§ Passage to read:
*** Begin section ***
Temp fluctuates, then Thermal runway

I hope you can help me with this. It is driving me :peanuts:

What is the problem?

After 15-20 mins of printing, the temperature of the hotend starts to fluctuate, and about 1 minute after that, I get the Thermal runway error. I don't think it actually has anything to do with the time. The issue always appears when the machine is printing the first non-support horizontal layer, indicating it is a underpower issue.

I print PETG at 240C on an ender3 w a .6 nozzle. So a fairly heavy load on the heating element, but I've printed at least 5 kg. worth of filament like that and it has worked just fine until now.

What did you already try to solve it?

After reading about what others tried, I tried:

  1. Added thermal paste around the heating element to better sink heat into the hotend.
  2. Changed the heating element.

None of these produced noticable changes.

Have you tried running in safe mode?


Did running in safe mode solve the problem?

octoprint-systeminfo-20240602210008.zip (415.1 KB)

Systeminfo Bundle

Additional information about your setup

Ender 3, PrusaSlicer, OctoPrint, .6 nozzle, PETG @ 240C

Did you replace the thermistor with the heating element?

Resistors are notorious for breaking down under heat stress.

I would also bet that thermistors are one place a 3D printer company cuts costs.

My Ender 3's bed thermistor started flaking out about 9 months (3,000 hours of print time) after i bought it.

Definitely (I hope), thermistor troubles, change it, then recalibrate the PID settings. PID is a clever bit of mathematics which controls the rate of heating when approaching or at the temperature set point - that’s why there’s an oscillation of the temperature value on the chart. Genius.

Ender 3 power supplies are known to start to "fade out" before they go. I would suggest to get a better power supply (more current). Also check the wiring from the PS to the main board.

could you show us the fluctuations on the temperature graph?

I had a thermistor problem where it was just loose. Might check to see if it is secure.
*** End section ***
Stored items
*** Begin section ***
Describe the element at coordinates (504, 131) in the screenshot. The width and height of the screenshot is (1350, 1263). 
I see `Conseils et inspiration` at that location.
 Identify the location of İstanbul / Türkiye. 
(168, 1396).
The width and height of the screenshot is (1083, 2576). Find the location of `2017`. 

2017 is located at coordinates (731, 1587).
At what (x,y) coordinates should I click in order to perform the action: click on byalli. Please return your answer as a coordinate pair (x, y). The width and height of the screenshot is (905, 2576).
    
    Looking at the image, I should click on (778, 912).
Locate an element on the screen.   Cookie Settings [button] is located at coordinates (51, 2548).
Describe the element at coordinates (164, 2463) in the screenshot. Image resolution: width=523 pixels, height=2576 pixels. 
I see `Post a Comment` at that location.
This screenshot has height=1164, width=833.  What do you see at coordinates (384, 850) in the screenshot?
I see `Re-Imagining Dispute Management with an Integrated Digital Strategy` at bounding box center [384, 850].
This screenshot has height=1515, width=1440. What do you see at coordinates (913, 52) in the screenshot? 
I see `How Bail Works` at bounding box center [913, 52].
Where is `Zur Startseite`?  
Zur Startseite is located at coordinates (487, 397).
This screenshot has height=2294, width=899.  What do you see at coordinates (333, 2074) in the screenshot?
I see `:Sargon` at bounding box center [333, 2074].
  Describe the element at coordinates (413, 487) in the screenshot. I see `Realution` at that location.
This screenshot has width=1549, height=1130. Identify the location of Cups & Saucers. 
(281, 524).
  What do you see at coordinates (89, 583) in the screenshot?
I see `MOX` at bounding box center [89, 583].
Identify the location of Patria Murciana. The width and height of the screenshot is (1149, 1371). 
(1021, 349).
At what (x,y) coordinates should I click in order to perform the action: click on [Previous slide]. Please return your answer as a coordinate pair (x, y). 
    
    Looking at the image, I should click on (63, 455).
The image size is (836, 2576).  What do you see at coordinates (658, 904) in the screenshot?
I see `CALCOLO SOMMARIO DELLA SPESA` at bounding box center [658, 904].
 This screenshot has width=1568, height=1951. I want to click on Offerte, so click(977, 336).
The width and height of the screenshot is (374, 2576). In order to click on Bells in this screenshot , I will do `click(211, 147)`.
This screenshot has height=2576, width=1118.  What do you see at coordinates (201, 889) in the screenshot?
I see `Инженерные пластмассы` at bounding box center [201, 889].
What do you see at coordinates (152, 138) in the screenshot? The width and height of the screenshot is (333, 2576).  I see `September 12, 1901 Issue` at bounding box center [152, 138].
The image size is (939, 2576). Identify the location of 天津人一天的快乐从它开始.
*** End section ***
§ About this exercise: Can you extend the forum thread about the Ender 3's fluctuating hotend temperature, starting after its last reply?

§ Result of the exercise:
Yes, here you go:


As mentioned, it always happens when it starts printing vertical parts such as the lid for a box (so when it needs to extrude a lot of plastic)

Surprised no one has mentioned to check the fan speed/direction cooling the nozzle instead of the printed part. If it only happens printing certain features, it looks like when the fan kicks in.

People often use silicone socks to insulate the hotend and that works well.

Yup, I was also thinking oft that. Thats why I wanted to See the graph.

There are asocks that also cover parts oft the nozzle.

I already have a sock on, similar to what is there on the original.

The printer has printed with this setup for years, also with PETG.

Have you checked for proper sit of the thermistor and/or heater cartridge in the heater block?
Also the thermistor may be on the way of giving up.

That could be a tuning issue.

I was thinking about the process of autotuning the other day. Tuning a hot end (extruder) while not under normal load will not produce optimum results. Not to mentioned not all autotuning algorithms are the same. Some just work in theory, and don't produce good results in real life.

I have been considering how to best tune an extruder under a load without dumping extreme quantities of filament in the air.

P.S. There are at least two different types of response modes to deal with when tuning, self regulating and integrating. Tuning methods for each are drastically different. Heating and cooling processes are integrating processes.